20th Brew - Double Quad IPA - Update #1

by jvetter 5. February 2009 18:51

After much research and internal debate, I have finalized the procedure for this Saturdays brew. Recall that we will be making a 120 min IPA clone which should finish with a whopping 20% ABV and at least 150 IBU. I have posted the recipe on the hombrew history page, but here they are as well: PDF|BTP.

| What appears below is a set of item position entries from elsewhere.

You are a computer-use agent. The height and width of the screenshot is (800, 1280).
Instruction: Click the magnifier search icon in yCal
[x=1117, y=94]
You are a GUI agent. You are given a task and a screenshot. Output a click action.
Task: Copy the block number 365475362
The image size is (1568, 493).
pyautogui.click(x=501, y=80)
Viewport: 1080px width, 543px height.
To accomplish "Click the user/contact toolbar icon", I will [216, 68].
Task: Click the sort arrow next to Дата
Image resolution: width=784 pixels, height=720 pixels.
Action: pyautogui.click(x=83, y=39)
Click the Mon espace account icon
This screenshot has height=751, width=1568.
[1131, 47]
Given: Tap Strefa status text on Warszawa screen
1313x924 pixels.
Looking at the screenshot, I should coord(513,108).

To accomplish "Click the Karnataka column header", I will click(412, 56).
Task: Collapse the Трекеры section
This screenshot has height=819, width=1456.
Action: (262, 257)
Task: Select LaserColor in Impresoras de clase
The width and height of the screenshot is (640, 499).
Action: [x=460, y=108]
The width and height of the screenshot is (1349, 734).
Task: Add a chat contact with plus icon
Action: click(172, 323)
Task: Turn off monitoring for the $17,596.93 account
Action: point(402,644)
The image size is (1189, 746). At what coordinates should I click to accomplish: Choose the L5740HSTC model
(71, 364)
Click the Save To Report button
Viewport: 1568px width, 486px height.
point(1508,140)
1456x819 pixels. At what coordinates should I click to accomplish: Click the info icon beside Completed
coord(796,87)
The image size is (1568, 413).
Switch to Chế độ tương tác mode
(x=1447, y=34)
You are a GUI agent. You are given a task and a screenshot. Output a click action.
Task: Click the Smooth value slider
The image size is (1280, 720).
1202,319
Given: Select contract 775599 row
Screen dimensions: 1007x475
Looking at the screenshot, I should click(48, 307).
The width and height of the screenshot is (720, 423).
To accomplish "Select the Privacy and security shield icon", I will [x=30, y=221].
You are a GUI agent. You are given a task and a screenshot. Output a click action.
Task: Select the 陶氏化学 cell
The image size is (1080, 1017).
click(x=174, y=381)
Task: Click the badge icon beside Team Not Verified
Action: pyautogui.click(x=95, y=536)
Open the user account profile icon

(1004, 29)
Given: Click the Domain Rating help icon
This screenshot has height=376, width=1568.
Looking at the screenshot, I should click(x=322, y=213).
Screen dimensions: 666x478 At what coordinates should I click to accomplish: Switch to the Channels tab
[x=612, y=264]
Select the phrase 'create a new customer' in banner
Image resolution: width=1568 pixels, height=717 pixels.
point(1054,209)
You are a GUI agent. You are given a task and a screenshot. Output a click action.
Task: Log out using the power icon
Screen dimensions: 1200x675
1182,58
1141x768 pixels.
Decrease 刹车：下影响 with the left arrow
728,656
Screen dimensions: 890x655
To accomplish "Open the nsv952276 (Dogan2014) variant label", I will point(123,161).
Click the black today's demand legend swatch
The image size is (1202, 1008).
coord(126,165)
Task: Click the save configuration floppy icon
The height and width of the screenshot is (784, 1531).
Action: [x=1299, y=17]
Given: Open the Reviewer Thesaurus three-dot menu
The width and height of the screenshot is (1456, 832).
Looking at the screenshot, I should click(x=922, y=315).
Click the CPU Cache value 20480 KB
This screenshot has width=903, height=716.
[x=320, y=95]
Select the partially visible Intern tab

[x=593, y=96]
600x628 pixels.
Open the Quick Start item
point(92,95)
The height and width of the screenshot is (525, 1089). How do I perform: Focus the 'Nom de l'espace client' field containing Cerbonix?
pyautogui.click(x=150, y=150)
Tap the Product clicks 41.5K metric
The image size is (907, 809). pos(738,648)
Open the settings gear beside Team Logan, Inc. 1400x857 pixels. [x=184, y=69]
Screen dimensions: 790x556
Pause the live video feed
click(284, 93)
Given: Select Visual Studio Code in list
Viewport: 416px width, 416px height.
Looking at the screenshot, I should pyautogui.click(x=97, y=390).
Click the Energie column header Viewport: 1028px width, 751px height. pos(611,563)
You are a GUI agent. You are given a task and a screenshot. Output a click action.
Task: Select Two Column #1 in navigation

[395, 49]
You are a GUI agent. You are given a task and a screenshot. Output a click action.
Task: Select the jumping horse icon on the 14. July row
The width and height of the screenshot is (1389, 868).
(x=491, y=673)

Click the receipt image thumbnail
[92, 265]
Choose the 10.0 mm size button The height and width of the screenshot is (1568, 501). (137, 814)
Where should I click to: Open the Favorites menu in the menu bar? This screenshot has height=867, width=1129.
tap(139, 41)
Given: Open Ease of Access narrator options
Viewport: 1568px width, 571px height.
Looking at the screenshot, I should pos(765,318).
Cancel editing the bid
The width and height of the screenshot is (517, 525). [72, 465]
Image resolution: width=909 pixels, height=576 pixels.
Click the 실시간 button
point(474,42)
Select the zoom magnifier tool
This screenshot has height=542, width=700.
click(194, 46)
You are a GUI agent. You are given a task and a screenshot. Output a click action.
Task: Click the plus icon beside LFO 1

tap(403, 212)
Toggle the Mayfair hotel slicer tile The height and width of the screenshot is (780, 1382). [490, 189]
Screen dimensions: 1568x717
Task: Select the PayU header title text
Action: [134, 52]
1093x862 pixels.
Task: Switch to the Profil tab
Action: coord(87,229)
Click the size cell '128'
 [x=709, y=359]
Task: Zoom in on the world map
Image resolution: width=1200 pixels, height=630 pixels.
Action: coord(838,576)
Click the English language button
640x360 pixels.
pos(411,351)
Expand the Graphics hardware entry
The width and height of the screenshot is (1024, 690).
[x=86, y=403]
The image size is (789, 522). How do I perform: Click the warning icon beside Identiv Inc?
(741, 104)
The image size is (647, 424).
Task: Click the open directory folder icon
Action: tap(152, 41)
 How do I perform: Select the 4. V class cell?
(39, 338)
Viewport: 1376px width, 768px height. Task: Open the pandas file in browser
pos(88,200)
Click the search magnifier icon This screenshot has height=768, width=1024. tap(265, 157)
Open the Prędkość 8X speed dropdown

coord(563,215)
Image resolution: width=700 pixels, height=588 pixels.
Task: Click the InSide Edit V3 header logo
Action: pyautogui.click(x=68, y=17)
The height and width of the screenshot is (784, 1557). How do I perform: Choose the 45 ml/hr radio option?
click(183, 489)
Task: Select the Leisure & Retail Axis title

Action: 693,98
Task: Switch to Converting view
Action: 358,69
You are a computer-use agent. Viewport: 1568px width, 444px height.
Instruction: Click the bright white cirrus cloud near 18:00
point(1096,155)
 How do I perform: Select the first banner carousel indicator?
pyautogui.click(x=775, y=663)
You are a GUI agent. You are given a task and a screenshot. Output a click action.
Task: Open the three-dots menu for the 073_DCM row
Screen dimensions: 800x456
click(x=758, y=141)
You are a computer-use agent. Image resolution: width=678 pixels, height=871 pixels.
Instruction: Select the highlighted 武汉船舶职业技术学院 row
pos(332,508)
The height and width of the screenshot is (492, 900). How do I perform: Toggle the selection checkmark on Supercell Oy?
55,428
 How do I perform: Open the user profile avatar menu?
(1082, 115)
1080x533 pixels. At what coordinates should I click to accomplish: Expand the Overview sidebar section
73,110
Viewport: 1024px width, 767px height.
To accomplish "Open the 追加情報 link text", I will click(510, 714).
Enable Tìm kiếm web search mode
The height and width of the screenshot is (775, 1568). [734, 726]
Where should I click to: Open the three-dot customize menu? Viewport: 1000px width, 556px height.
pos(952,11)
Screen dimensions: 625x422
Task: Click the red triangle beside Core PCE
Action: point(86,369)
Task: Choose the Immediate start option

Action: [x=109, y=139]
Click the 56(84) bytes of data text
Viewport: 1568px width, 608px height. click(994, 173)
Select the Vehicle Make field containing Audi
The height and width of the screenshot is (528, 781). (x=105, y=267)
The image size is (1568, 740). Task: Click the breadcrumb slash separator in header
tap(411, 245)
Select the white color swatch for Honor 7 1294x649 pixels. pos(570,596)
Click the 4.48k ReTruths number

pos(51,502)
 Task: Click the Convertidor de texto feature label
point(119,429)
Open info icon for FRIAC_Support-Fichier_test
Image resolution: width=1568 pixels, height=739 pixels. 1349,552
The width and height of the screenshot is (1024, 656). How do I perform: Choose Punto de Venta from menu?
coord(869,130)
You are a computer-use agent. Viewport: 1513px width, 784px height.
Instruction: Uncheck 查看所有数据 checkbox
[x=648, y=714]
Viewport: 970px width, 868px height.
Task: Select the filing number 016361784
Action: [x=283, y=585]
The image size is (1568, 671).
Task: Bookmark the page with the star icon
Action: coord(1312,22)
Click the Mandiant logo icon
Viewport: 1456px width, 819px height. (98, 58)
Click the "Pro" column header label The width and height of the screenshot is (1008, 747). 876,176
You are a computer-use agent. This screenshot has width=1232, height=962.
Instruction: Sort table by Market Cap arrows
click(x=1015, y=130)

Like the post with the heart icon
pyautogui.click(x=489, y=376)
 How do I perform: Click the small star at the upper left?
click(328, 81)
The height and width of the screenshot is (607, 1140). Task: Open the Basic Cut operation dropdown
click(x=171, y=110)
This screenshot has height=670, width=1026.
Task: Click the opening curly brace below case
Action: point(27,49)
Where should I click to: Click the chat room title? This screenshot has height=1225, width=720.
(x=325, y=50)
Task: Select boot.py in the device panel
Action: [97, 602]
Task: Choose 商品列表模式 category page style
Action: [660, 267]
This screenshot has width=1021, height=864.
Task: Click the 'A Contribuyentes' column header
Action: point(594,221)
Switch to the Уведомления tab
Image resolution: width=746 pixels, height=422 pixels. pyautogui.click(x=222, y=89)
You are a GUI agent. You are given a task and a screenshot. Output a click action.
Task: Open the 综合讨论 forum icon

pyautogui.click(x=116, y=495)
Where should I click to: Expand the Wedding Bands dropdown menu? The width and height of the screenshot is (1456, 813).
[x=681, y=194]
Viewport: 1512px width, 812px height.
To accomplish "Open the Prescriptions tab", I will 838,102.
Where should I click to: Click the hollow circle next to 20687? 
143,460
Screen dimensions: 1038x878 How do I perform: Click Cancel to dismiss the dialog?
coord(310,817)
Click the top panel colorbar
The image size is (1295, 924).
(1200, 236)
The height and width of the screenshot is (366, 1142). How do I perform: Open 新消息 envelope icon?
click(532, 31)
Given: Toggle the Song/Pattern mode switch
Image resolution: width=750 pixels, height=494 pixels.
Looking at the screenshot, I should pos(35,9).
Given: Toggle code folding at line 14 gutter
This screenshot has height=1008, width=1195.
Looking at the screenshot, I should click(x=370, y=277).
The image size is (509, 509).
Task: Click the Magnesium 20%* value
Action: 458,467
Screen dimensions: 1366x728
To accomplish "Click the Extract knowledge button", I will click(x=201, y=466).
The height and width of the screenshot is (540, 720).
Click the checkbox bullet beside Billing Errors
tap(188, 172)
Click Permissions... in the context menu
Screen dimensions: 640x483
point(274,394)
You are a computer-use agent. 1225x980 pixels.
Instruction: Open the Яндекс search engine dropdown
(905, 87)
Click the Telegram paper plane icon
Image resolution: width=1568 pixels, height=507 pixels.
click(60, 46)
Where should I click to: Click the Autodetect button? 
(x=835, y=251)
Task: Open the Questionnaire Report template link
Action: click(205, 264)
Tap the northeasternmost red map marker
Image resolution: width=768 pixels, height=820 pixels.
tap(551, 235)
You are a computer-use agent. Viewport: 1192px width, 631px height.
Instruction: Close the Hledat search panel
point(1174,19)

Below is an overiew of the ingredients and procedure:

 Ingredients:

  • 32 lbs - Briess 2-row brewers malt
  • 2 lbs - Amber malt
  • 3 oz - Amarillo Pellets (Continuously hopped for 120 mins)
  • 3 oz - Warrier Pellets (Continuously hopped for 120 mins)
  • 3 oz - Simco Pellots (Continuously hopped for 120 mins)
  • 3 oz - Nugget Leaf (Hopback)
  • 1 oz - Amarillo Leaf (Dry Hop)
  • 1 oz - Simcoe Leaf (Dry Hop)
  • 1 oz - Glacier Leaf (Dry Hop)
  • 1 oz - Palisade Leaf (Dry Hop)
  • 2 vial - WLP001 California Ale (5 liter starter, pitched first)
  • 3 vial - WLP099 Super High Gravity (5 liter starter, pitched on day 3-5)
  • 20-25 lbs - Dextrose (added during primary fermentation)
Brew Procedure:
  • Dough-in at 140 F. Rest 60 minutes
  • Raise to 150 F. Rest 30 minutes
  • Raise to 168 F for mash out
  • Continuous sparge for 60 minutes. Collect 14 gallons.
  • Boil for 120 mins. Add hops every 2 minutes from pre-measured amount
  • Make second starter:
    • Pull hot wort from boil to 5 liter flask.
    • Cool with filtered water to a specific gravity of 1.040.
    • Chill to 70 degrees F if needed and pitch the WLP099.
  • Transfer boil through hopback while chilling. Chill to 65-68 degrees.
  • Pitch decanted 5 liter starter of WLP001 California Ale Yeast
  • Store and set ETC to 68 F.
Fermentation Management:
  • Wait until fermentation has fully started (2-4 bubble /second). Max of 2 days.
  • Add sugar to fermentor every morning and evening:
    • Pour off wort from fermentor
    • Mix it with 10-12 oz of dextrose
    • Pitch back into fermentor.
  • Add nutrients and oxygenate every evening for 30-45 seconds
  • After 4-5 days, pitch second starter with the WLP099 high gravity yeast.
  • Continue sugar additions until fermentation slows

Couple of notes.
  • I'm doing the second starter with the WLP099 using wort from the actual brew so that the whole thing can be pitched back into the fermentor (no decanting). Plus this should train the yeast a little to be better suited to its soon to be home.
  • Considered making a hopper from a drill with a speed dial and auger but decided I didn't have time. So I'm going to pre-measure out 60 additions and add every 2 minutes.
  • May add additional bittering hops at 60 mins. One of the complains the guy brewing with me has with 120 is its not bitter enough. Most likely this isn't going to make a difference due to the high final gravity, but still considering it.